• STORED ROWS:
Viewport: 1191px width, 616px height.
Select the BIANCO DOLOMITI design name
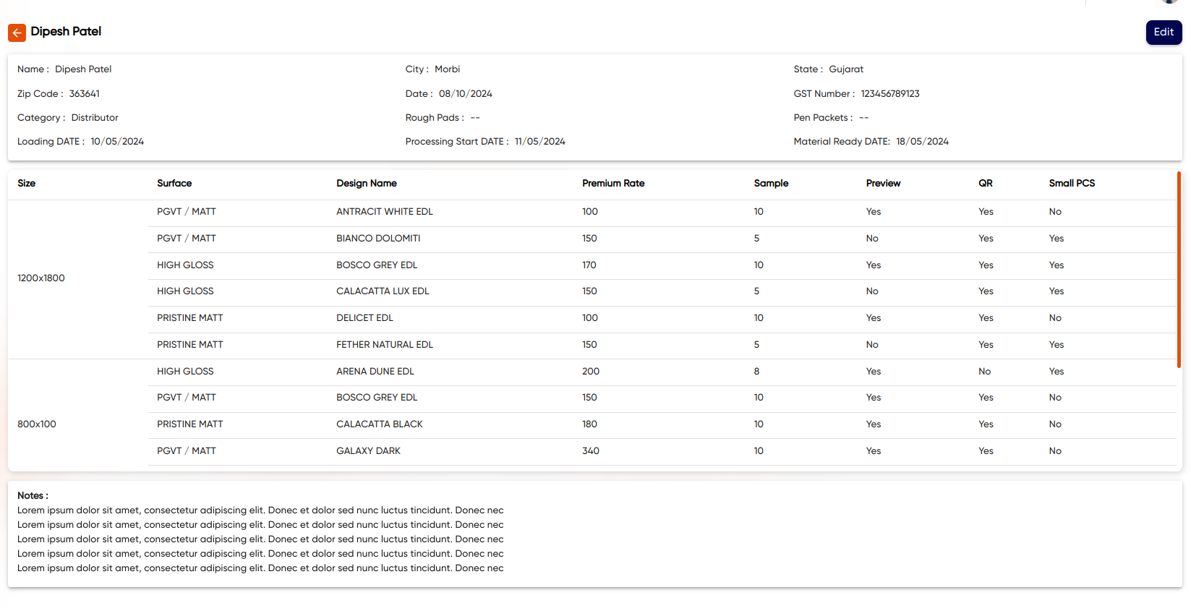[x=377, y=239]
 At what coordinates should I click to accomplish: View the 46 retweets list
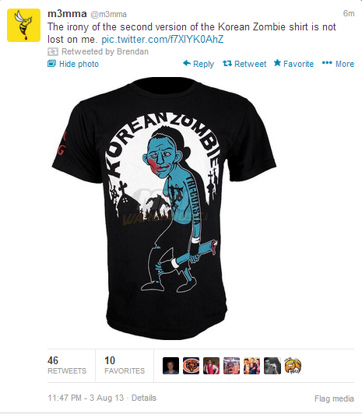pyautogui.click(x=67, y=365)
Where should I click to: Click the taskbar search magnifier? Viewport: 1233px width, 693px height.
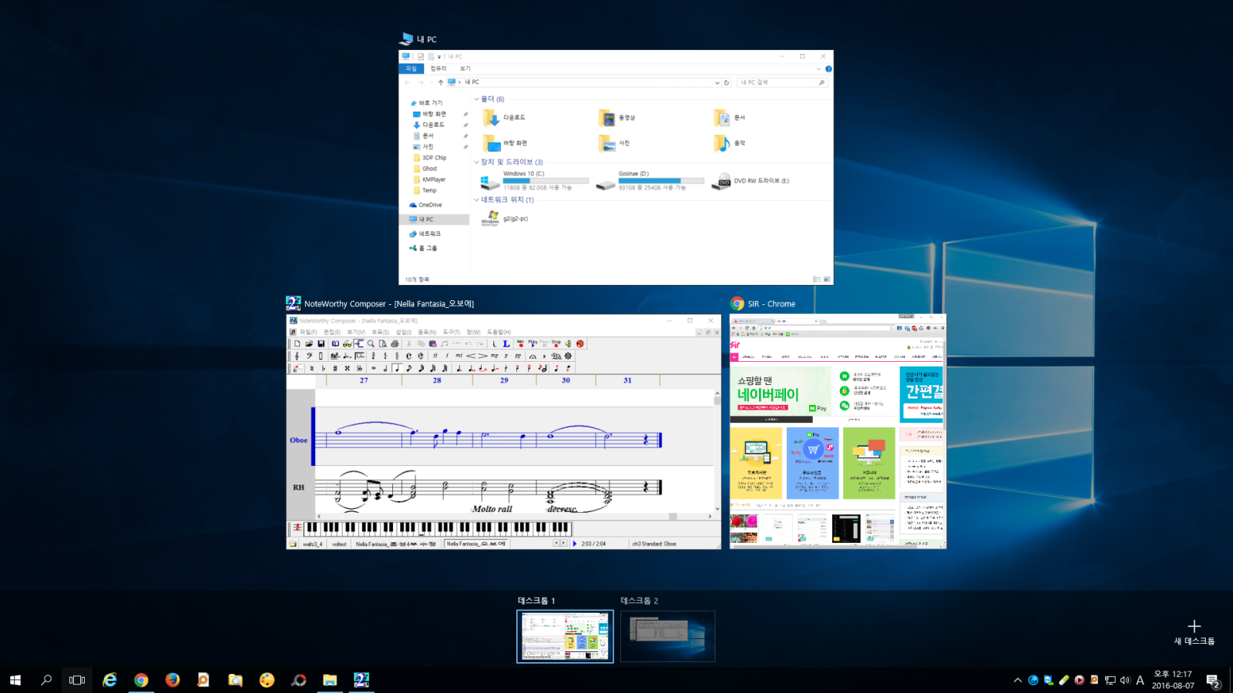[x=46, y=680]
...
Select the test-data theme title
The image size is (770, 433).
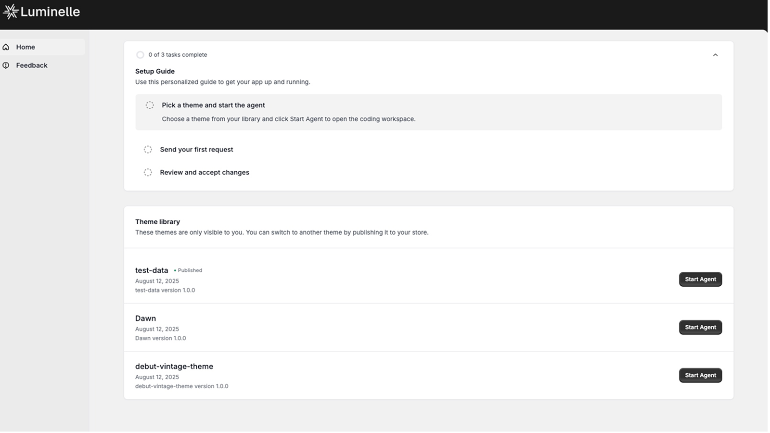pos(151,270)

• WHAT TO DO:
Update the records from the line containing "At what coordinates" up to and including the line containing "[x=46, y=680]" by replacing "taskbar" with "toolbar" and leaving everything else unchanged. Give back only those lines, without the pictures.

• THE OUTPUT:
 At what coordinates should I click to accomplish: View the 46 retweets list
pyautogui.click(x=67, y=365)
Where should I click to: Click the toolbar search magnifier? Viewport: 1233px width, 693px height.
[x=46, y=680]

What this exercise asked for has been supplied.